• Work to complete:
For the entries below, work out how many lines include the string "computer", then write only that number.

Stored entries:
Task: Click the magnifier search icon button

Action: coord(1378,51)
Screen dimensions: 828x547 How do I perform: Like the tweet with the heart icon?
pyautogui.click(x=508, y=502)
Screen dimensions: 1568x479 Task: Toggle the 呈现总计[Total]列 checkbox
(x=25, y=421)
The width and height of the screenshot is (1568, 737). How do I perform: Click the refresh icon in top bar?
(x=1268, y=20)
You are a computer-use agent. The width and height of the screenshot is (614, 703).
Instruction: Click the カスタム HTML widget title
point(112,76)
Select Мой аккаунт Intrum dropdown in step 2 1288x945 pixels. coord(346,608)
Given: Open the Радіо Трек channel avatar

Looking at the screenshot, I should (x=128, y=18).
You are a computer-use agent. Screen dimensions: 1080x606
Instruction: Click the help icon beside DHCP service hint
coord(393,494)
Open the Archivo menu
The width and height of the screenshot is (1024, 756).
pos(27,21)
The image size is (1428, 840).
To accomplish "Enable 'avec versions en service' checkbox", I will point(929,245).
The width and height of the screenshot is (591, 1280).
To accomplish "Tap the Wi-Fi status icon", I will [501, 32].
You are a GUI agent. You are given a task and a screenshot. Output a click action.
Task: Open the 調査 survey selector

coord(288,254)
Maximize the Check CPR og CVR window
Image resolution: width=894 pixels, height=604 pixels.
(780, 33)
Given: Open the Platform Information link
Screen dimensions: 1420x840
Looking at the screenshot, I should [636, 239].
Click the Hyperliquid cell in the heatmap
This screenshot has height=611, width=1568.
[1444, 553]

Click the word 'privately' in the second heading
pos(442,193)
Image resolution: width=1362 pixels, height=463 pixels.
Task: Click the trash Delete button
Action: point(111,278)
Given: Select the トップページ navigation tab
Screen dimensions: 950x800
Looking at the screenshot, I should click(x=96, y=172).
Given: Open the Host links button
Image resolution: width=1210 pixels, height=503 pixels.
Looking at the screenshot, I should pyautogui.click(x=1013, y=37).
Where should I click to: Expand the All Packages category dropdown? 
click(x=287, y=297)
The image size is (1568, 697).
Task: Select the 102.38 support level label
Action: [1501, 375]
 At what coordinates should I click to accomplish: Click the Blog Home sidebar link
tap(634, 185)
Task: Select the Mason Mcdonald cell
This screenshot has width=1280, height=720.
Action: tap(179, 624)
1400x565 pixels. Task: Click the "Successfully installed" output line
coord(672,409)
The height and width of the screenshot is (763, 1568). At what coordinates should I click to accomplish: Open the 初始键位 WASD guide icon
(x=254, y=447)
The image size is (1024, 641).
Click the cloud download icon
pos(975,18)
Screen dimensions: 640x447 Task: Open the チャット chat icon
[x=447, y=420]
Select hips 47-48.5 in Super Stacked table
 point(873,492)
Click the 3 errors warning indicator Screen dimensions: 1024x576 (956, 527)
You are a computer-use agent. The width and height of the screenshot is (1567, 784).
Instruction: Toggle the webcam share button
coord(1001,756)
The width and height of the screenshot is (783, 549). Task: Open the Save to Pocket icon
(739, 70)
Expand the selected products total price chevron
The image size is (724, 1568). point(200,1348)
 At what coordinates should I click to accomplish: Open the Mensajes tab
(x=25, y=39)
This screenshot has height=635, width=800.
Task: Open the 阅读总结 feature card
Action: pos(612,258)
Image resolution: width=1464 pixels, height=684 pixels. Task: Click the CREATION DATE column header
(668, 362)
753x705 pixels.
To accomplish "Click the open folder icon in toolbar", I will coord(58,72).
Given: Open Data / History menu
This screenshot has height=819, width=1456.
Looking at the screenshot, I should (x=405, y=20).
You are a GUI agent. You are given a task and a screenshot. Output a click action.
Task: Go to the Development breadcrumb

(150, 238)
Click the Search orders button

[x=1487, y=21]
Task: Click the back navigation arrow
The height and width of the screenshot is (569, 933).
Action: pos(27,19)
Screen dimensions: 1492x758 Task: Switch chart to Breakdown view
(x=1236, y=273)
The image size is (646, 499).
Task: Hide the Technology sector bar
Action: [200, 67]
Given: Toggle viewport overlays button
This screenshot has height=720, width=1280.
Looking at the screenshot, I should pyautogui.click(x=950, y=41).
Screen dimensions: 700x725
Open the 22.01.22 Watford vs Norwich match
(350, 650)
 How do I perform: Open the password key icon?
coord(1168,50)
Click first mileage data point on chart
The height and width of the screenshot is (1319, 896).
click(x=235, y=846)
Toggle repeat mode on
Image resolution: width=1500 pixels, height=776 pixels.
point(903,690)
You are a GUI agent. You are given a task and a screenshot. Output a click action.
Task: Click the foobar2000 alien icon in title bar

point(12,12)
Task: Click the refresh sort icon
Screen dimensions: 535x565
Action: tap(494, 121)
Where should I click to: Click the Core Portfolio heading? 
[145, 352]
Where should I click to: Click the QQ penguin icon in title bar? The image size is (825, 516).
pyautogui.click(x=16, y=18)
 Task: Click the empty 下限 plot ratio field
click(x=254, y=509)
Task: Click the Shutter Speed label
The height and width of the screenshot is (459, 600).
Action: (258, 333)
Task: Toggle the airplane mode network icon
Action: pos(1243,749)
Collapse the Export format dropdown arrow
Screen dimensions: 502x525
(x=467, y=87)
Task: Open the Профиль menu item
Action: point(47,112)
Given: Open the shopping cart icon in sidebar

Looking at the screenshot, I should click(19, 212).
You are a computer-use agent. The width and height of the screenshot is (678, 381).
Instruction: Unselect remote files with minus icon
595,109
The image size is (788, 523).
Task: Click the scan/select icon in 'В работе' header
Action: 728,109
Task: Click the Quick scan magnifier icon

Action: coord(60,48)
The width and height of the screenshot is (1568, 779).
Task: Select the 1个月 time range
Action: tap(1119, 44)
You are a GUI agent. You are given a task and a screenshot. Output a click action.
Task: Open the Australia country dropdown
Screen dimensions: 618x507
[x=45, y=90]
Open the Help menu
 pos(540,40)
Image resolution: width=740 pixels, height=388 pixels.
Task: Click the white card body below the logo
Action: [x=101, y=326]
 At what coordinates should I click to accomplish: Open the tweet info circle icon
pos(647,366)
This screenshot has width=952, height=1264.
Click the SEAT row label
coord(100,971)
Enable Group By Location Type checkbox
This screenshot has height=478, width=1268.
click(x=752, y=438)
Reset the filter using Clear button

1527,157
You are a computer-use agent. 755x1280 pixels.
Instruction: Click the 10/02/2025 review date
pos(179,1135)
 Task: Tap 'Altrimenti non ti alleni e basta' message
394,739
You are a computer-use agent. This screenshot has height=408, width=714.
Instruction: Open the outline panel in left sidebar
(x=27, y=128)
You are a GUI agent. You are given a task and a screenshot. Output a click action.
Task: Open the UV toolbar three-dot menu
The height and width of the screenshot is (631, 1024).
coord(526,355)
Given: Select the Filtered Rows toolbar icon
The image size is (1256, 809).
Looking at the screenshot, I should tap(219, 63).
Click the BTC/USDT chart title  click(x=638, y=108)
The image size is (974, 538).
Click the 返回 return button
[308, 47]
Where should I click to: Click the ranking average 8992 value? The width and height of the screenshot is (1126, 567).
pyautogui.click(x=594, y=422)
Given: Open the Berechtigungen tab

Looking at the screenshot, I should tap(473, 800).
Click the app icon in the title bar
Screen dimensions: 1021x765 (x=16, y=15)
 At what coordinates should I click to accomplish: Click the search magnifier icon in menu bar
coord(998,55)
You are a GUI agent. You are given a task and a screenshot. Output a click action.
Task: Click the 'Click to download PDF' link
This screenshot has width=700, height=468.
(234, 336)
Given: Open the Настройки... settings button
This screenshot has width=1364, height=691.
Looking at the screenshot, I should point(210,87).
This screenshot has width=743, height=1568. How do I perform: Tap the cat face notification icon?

• Answer for this exercise:
6